Text excerpt:

______

Hawkeyes Gamefilm: Defense vs Michigan
This week there really isn’t much point doing position by position break downs. The Iowa defense was simply was awful in this game. There really is no other way to say it when you give up touchdowns on the first six drives of the day. No doubting that Michigan earned a couple of those scores with well designed, and well executed schemes. However, far too many big plays were allowed by blown assignments, sloppy tackling, and poor technique in space. We’ll look at good and bad for the defense from this game. Spoiler: The good is very short.
Iowa finally got it’s first stop of the day in the fourth quarter when QB Devin Gardner got greedy and threw an INT trying to exploit Iowa with a flat-7 route combo for the fourth time of the day. Hyde had bit up on the flat route but appeared to be baiting the throw as he hustled back and snatched the ball in front of the WR. It was a well executed play by Hyde on a day when most of the day the entire secondary looked lost.
Lost in the storm of the blow out was the fact that Darian Cooper played his best game of the season. Cooper has worked in a rotation all year long and has really started to figure things out. It’s not just what Cooper is doing, it’s how he’s doing it. Cooper is a bit undersized at this point at 6’2 280 pounds but shows excellent explosiveness and athleticism. Twice in this game he just blew over the Michigan C and came free to pressure the QB. He also had a couple of nice sheds in the run game to stop plays for short gains.

______

Tasks:
a - From the game film review, extract the passage word for word, starting at "Lost in the" and ending at "for short gains.".
b - According to the game film review, which Iowa player intercepted Devin Gardner's pass in the fourth quarter?

Entries shown:
______

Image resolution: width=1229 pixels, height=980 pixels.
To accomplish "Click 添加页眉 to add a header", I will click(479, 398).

______

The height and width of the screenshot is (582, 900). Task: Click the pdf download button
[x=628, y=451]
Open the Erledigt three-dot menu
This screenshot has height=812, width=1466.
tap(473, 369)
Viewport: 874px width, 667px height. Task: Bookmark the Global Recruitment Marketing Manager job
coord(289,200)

______

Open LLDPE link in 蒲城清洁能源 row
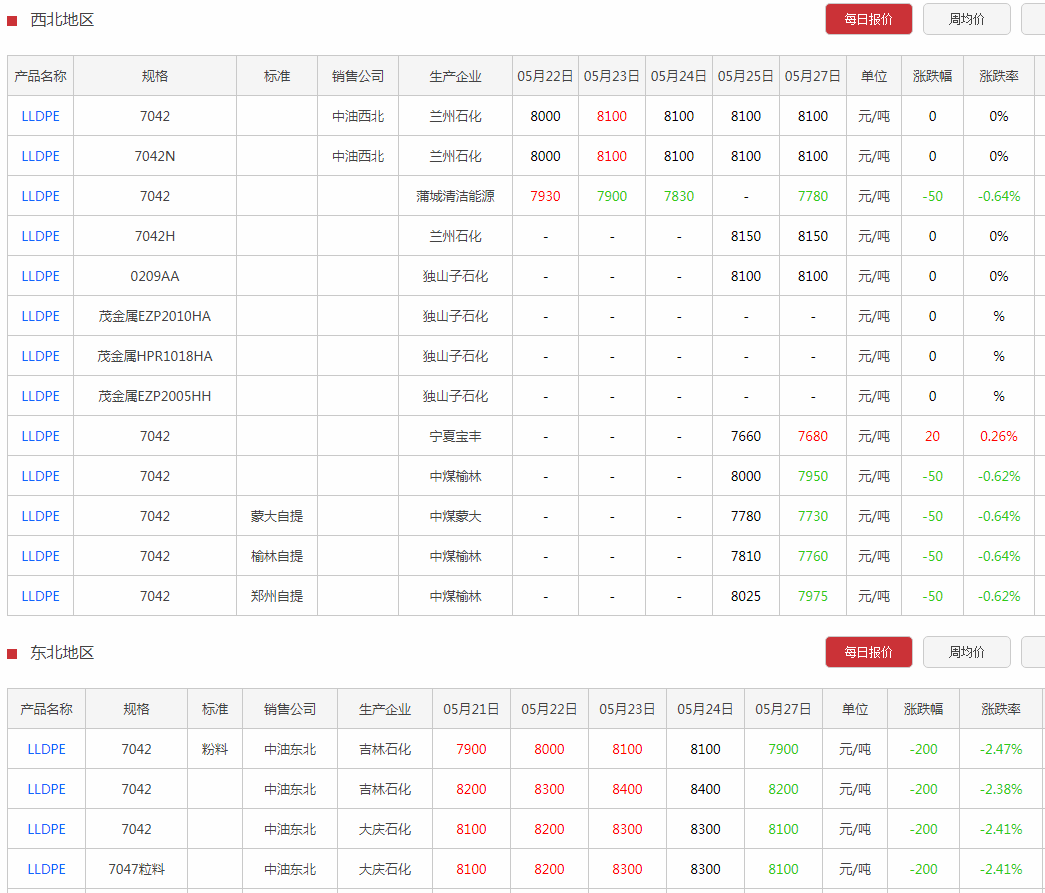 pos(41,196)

______

Task results:
a -
Lost in the storm of the blow out was the fact that Darian Cooper played his best game of the season. Cooper has worked in a rotation all year long and has really started to figure things out. It’s not just what Cooper is doing, it’s how he’s doing it. Cooper is a bit undersized at this point at 6’2 280 pounds but shows excellent explosiveness and athleticism. Twice in this game he just blew over the Michigan C and came free to pressure the QB. He also had a couple of nice sheds in the run game to stop plays for short gains.

b - Hyde